** Opening Passage shown block **

Daughters scale Argentine peak, retrieve dead mountaineer dad's photos
Two daughters of an Argentine mountaineer who died on an icy peak 40 years ago, have retrieved his backpack from the spot -- finding camera film inside that allowed them a glimpse of some of his final experiences.
Guillermo Vieiro was 44 when he died in 1985 while descending Argentina's Tupungato lava dome, one of the highest peaks in the Americas.
Then last year, his backpack was spotted on a slope by mountaineer Gabriela Cavallaro, who examined it and contacted Vieiro's daughters Guadalupe, 40, and Azul, 44.
In February this year, the three set out with four other guides and two filmmakers on an 11-day journey to recover the bag from an altitude of about 6,100 meters (20,000 feet) -- close to the summit of the 6,600-meter volcanic peak.
"In my family, the word 'mountain' was always forbidden. My mother wants nothing to do with the discovery of this backpack. It's a family that has been broken by grief, by the void," Azul, who was just four years old when her father died, told AFP.

** Closing Passage shown block **
** Opening Input data block **

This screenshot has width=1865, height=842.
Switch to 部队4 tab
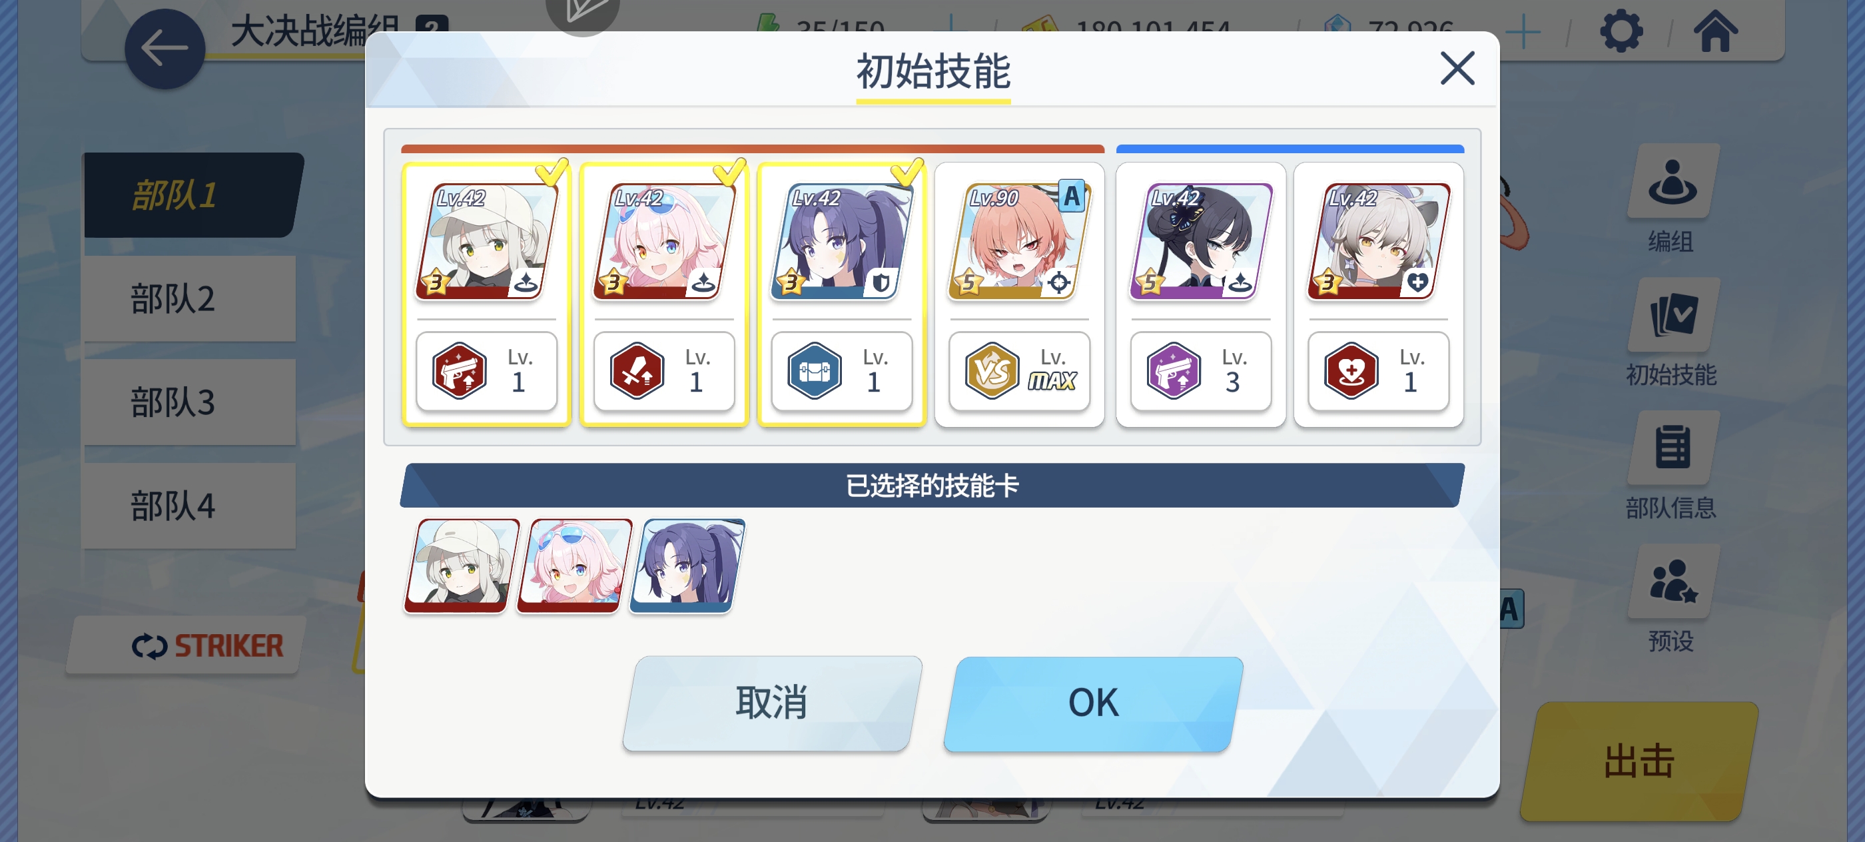(189, 506)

** Closing Input data block **

## Prompt A
In the article about the recovered backpack, translate this sentence into Spanish: "Guillermo Vieiro was 44 when he died in 1985 while descending Argentina's Tupungato lava dome, one of the highest peaks in the Americas."
## Prompt B
Go on with the article about the recovered backpack, starting right after its final quoted remark from Azul.

## Exercise output A
Guillermo Vieiro tenía 44 años cuando murió en 1985 mientras descendía el domo de lava Tupungato de Argentina, uno de los picos más altos de América.

## Exercise output B
"It all seemed crazy to me, and I didn't want to go back to the volcano where he had died. But as the months went by... I started to loosen up, and began thinking: 'Why not?'"
Inside the backpack, the women found a jacket, a sleeping bag, a water bottle, aspirin, Vitamin C tablets, a set of knives and two rolls of film that had belonged to their father.
"Spiritually, it felt like a greeting, like: 'I'm still here, I exist. You're not alone'," Azul recounted.
- Mountaineering history -
The experience also allowed her to learn more about a man she never got a chance to know.
"My mother never really told us who he was. We knew he had died in the mountains and that he was a mountaineer, but not much more than that. So, it was like rediscovering his story, like saying, wait... we have a father who had a life, a history. So it was like discovering him all over again."
Photos taken from other film found inside the same backpack by Cavallaro a year earlier, showed that Vieiro and his partner Leonardo Rabal, 20, had been the first climbers to reach the top of Tupungato from its eastern side -- the most challenging route.
"That slope has never been scaled again," Cavallaro, who lives at the foot of Tupungato in the city by the same name, told AFP.
"What they (Vieiro and Rabal) accomplished has real historical value in Argentine and international mountaineering," she added.
The bodies of Vieiro and Rabal were recovered shortly after they died.
Azul and her sister said they would donate their father's belongings in an attempt to share a "piece of Argentine mountaineering history" with others.